Deve Gowda said, “The history of the Republic of India in its early decades is defined by its struggles to remain a democracy. The severest challenge to our democratic existence was posed by the imposition of the Emergency.
“It is important to ensure that the youth of India are aware of this part of our contemporary history. It is important for them to be fully aware of the dark days of the Emergency, and also the manner in which our Constitution was subverted by the political executive,” he stated.
“I am happy that Blue Kraft Digital Foundation is making a laudable effort in this direction. I am happy they are chronicling the role played by Prime Minister Narendra Modi during that time,” Deve Gowda said.
“The anti-Emergency movement, of which I was a part, brought together people across age groups and thought processes with one common objective – to protect our democratic fabric. To save our democracy and to save our Constitution was the only big aim of the movement that shaped itself spontaneously and organically. If it had not been done then, we would be in a very different India today. An India where we probably could not have existed,” the former PM stated.
“During the Emergency, I was a young non-Congress politician, but people like Prime Minister Narendra Modi were even younger.

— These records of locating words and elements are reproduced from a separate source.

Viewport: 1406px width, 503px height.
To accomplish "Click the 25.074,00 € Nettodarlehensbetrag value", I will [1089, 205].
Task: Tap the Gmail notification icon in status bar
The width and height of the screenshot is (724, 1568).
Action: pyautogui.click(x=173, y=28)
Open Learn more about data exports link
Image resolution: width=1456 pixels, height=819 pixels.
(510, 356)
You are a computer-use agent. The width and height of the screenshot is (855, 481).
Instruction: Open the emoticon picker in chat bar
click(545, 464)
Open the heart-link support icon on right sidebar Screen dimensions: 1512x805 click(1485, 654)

While we were in prison, people like him who were into social work, built a formidable network of communication and resistance,” Deve Gowda stated.

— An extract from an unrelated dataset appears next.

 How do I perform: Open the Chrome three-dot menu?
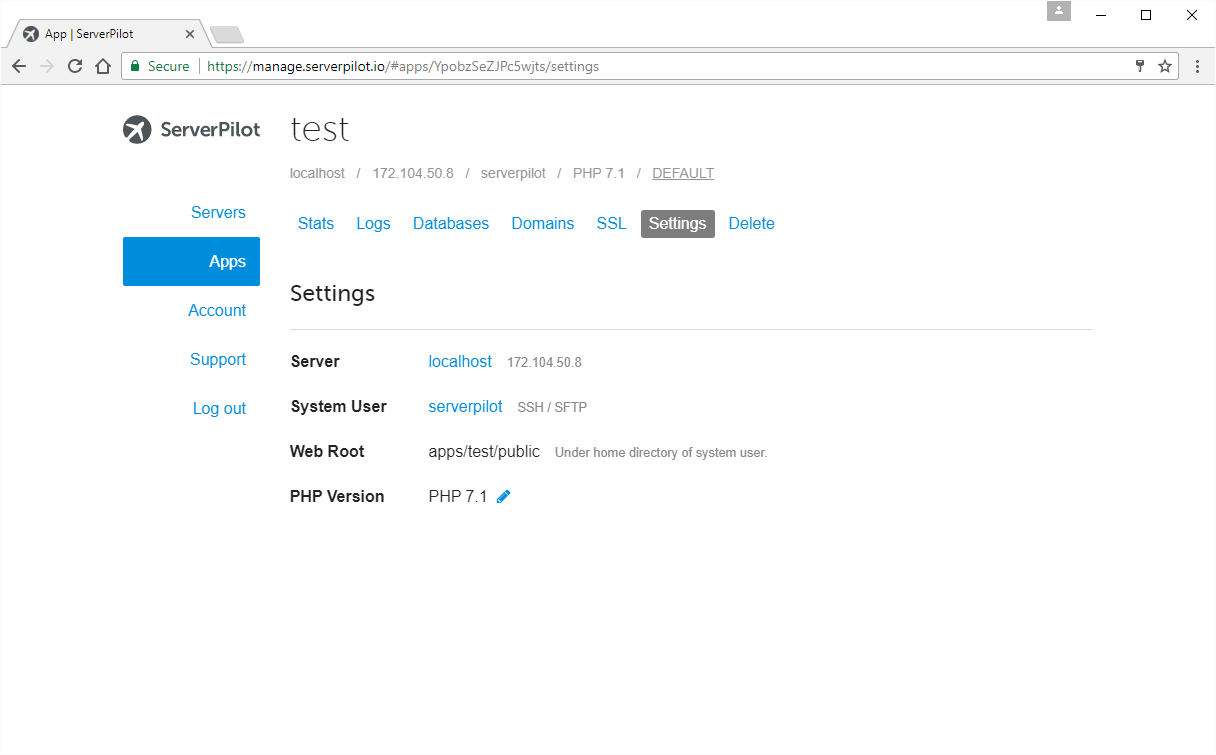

For a young man like him to witness such a turbulent phase in our history, I am sure, was not just eye-opening and educative, but also shaped his future and his politics, he underlined.

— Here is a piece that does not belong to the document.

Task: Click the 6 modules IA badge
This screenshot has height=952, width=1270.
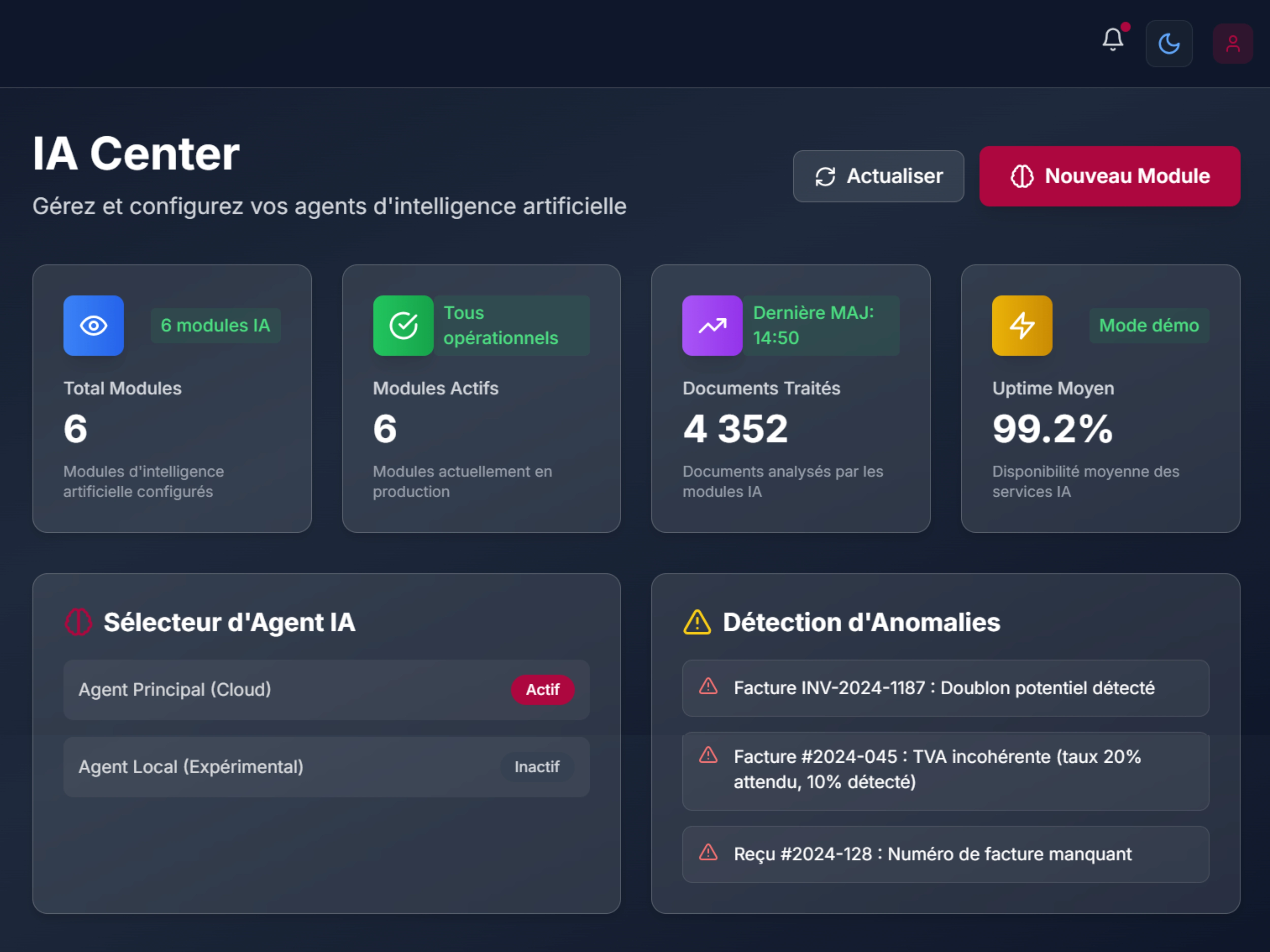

“As a Leader of the Opposition in Karnataka, I suffered personally during the Emergency. I was arrested, but this arrest did not weaken me. It became a great opportunity to learn and come in contact with a diverse set of leaders from across India,” he stated.
At this juncture, when we are commemorating the 50th anniversary of the Emergency, I am reminded of my mentors, colleagues and friends: Loknayak JP, Morarji bhai Desai, Chaudhary Charan Singh, Biju Patnaik, George Fernandes, Madhu Dandavate, Chandra Shekhar, Atal Bihari Vajpayee, L.K. Advani, Shyam Nandan Mishra, Ramakrishna Hegde, J.H. Patel, M. Chandrashekar, Nagappa Alva, S. Mallikarjunaiah, Rama Jois, P.G.R Sindhia, A.K. Subbaiah, Lawrence Fernandes and many others. The list is long, he said.
“The Emergency had a deep personal consequence for me. My imprisonment during that period deeply affected my parents, especially my father. He passed away in a short period, in the grip of fear that I would never come out alive. To keep the memories of the Emergency alive for our future generations is very important because it is they who are tasked with protecting our democracy and our Constitution. In this respect, I welcome the decision of the Union Government under Prime Minister Modi to mark 25th June every year as Samvidhan Hatya Diwas,” Gowda stated.
“I call upon scholars, academics, authors and journalists to make extensive efforts to chronicle the Emergency in its every detail and profile those who resisted it at small and big personal cost – after all, each one of them who fought the Emergency was a dedicated soldier of our nation and a torchbearer of our democracy,” he appealed.